■ **WORK TO BE COMPLETED**
Rewrite the lines below, swapping every "Plastic" for "Resin" and keeping everything else the same.

Start of EXERCISE INPUT

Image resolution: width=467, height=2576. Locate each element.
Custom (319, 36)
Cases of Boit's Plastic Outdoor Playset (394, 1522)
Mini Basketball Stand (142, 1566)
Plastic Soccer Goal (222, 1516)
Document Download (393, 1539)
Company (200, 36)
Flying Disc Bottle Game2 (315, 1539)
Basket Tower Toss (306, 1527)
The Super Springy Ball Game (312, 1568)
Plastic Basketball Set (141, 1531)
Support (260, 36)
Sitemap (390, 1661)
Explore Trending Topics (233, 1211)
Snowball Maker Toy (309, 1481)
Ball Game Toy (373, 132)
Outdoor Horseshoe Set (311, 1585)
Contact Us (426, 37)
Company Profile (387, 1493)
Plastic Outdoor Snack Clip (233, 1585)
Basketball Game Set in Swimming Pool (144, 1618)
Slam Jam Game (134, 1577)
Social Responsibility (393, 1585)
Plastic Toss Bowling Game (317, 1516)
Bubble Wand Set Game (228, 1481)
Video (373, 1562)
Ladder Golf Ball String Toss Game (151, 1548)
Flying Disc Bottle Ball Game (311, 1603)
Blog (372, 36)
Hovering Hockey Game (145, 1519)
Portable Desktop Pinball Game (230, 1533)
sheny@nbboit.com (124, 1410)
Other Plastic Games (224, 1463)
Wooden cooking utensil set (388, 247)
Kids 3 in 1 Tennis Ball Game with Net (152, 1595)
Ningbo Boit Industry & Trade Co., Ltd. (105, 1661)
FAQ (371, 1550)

End of EXERCISE INPUT

■ **RESULT OF THIS TASK**
Image resolution: width=467, height=2576. Locate each element.
Custom (319, 36)
Cases of Boit's Resin Outdoor Playset (394, 1522)
Mini Basketball Stand (142, 1566)
Resin Soccer Goal (222, 1516)
Document Download (393, 1539)
Company (200, 36)
Flying Disc Bottle Game2 (315, 1539)
Basket Tower Toss (306, 1527)
The Super Springy Ball Game (312, 1568)
Resin Basketball Set (141, 1531)
Support (260, 36)
Sitemap (390, 1661)
Explore Trending Topics (233, 1211)
Snowball Maker Toy (309, 1481)
Ball Game Toy (373, 132)
Outdoor Horseshoe Set (311, 1585)
Contact Us (426, 37)
Company Profile (387, 1493)
Resin Outdoor Snack Clip (233, 1585)
Basketball Game Set in Swimming Pool (144, 1618)
Slam Jam Game (134, 1577)
Social Responsibility (393, 1585)
Resin Toss Bowling Game (317, 1516)
Bubble Wand Set Game (228, 1481)
Video (373, 1562)
Ladder Golf Ball String Toss Game (151, 1548)
Flying Disc Bottle Ball Game (311, 1603)
Blog (372, 36)
Hovering Hockey Game (145, 1519)
Portable Desktop Pinball Game (230, 1533)
sheny@nbboit.com (124, 1410)
Other Resin Games (224, 1463)
Wooden cooking utensil set (388, 247)
Kids 3 in 1 Tennis Ball Game with Net (152, 1595)
Ningbo Boit Industry & Trade Co., Ltd. (105, 1661)
FAQ (371, 1550)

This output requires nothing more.